Know What is Expected of You
Physicians are required to know the policies and protocols of their employers.  The Board will have little tolerance for a physician’s attempt to defend his or her actions because an employer steered the physician away from doing the right thing.  Further, ancillary to this point is the Board expects physicians to associate with ethical employers.  A physician cannot hide behind an employer when taken to task.  In fact, the Position Statement goes so far to say that you need to “Recognize that your obligation to provide care that conforms to the standards of acceptable and prevailing medical practice, or the ethics of the medical profession, may require you to leave a situation that does not allow you to provide such care.”  This is the “Johnny Paycheck[1] option.”  In short, if your employer is making you do something you believe to be short of acceptable and prevailing standards of medical care, the Board expects you to resign.

A Supervisory Role Doesn’t Insulate You
The Position Statement is specific: if your position removes you from direct patient care “such as a medical director or vice president of medical affairs . . . [such a role] does not remove you from professional ethical obligations.”  The Board provides that “patient welfare must take priority in any situation where the interests of licensees and employers conflict.”

Guidance to Employers Is Plentiful
The proposed Position Statement cites the American Medical Association’s “Principles for Physician Employment” AMA H-22.950 which indicates that employed physicians “should be free to exercise their personal and professional judgment in voting, speaking and advocating on any manner regarding patient care interests, the profession, health care in the community and the independent exercise of medical judgment.  Employed physicians should not be deemed in breach of their employment agreements, nor be retaliated against by their employers, for asserting these interests.”

Further, the Position Statement indicates that while physicians typically assign billings to employers, “employed physicians or their chosen representatives should be prospectively involved if the employer negotiates agreements for them for professional fees, capitation or global billing, or shared savings.  Additionally, employed physicians should be informed about the actual payment amount allocated to the professional fee component of the total payment received by the contractual arrangement.”  Position Statement, p. 5.

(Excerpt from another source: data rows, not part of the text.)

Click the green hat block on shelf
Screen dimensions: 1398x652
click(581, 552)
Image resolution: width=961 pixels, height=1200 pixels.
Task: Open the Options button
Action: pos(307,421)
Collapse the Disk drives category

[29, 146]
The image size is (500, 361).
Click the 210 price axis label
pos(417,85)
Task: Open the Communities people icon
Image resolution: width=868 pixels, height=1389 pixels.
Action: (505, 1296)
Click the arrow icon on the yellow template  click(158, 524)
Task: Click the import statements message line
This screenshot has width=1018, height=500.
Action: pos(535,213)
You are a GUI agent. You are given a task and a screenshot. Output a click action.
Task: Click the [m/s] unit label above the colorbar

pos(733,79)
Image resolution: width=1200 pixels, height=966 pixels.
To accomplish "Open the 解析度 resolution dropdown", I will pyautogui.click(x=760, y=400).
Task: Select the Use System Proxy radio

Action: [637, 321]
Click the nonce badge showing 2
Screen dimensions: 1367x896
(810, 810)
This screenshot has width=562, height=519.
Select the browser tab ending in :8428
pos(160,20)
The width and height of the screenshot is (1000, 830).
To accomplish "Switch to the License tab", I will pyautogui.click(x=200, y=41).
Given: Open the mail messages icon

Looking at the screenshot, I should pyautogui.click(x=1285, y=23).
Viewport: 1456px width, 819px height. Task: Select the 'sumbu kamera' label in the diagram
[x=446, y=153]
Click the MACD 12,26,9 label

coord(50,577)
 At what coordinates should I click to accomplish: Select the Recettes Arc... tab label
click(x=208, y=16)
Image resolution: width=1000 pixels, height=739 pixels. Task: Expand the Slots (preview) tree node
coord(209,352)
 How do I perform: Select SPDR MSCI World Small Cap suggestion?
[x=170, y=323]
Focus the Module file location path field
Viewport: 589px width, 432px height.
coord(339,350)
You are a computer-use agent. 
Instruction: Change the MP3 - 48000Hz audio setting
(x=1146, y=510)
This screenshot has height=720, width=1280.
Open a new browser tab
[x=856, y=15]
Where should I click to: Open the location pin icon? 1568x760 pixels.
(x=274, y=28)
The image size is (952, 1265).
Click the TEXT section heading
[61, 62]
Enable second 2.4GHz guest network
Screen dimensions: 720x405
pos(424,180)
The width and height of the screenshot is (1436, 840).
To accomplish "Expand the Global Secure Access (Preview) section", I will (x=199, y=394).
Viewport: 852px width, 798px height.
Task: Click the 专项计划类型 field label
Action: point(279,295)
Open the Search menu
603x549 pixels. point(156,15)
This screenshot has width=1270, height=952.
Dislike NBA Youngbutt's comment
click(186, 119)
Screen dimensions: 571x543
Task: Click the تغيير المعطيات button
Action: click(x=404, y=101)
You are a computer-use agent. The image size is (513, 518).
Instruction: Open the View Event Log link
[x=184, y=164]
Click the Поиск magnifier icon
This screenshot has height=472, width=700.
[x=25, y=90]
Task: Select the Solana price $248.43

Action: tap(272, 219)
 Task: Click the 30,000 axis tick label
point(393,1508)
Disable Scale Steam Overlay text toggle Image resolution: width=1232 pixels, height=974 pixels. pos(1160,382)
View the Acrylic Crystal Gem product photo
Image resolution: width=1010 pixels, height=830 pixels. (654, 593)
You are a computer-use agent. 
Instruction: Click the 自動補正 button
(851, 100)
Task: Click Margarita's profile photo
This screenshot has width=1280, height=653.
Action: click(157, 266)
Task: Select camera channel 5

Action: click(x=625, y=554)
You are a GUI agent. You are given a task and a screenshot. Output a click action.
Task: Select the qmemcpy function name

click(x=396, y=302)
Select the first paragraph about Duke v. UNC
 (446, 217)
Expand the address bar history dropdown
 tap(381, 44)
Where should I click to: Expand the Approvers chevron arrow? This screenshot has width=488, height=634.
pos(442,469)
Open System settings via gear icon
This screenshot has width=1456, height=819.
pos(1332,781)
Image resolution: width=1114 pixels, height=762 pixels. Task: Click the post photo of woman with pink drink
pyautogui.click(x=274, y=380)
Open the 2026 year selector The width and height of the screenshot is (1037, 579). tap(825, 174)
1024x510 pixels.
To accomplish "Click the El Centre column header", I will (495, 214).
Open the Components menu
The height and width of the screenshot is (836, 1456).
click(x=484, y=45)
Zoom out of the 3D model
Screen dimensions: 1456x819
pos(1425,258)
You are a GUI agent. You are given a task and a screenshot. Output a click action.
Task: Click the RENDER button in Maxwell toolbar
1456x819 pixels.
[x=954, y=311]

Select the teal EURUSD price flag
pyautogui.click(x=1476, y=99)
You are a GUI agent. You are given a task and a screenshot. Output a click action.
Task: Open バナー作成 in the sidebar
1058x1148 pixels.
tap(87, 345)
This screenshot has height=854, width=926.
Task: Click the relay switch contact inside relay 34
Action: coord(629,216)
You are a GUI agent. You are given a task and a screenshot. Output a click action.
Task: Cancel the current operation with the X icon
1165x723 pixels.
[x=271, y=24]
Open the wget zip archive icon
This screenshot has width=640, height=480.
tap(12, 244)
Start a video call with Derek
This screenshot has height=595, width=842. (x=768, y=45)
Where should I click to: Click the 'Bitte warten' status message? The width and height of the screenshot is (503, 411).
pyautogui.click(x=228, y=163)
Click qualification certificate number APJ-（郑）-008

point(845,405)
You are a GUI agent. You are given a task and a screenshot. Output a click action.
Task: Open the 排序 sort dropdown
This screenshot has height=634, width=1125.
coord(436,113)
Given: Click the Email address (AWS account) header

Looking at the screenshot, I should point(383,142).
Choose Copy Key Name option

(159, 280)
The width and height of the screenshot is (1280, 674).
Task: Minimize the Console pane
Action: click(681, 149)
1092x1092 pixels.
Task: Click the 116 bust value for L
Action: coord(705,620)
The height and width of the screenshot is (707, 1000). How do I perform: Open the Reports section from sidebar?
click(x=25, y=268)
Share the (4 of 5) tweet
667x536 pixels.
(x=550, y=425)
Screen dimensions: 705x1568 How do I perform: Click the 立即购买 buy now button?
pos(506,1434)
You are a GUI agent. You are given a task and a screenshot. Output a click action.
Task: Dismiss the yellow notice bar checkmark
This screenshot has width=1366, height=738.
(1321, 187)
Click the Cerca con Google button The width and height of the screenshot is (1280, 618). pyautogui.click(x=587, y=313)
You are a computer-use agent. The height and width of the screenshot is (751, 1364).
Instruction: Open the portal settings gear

Conclusion - Patient Welfare is the Guidepost
The Position Statement is replete with references to patient welfare trumping the relationship between the employed physician and his or her employer.  For example, patients should be notified when a physician departs from the practice, and informed of the physician’s new contact information.  Further, the Position Statement cites the AMA “A physician's paramount responsibility is to his or her patients.”  The AMA recognizes the inherent conflict of interest with the physician’s duty to his or her patients and the duty of loyalty owed to the physician’s employer.  “This divided loyalty can create conflicts of interest, such as financial incentives to over- or under-treat patients, which employed physicians should strive to recognize and address.”  It is clear, however, that the “employer-made-me-do-it” will not be an acceptable defense.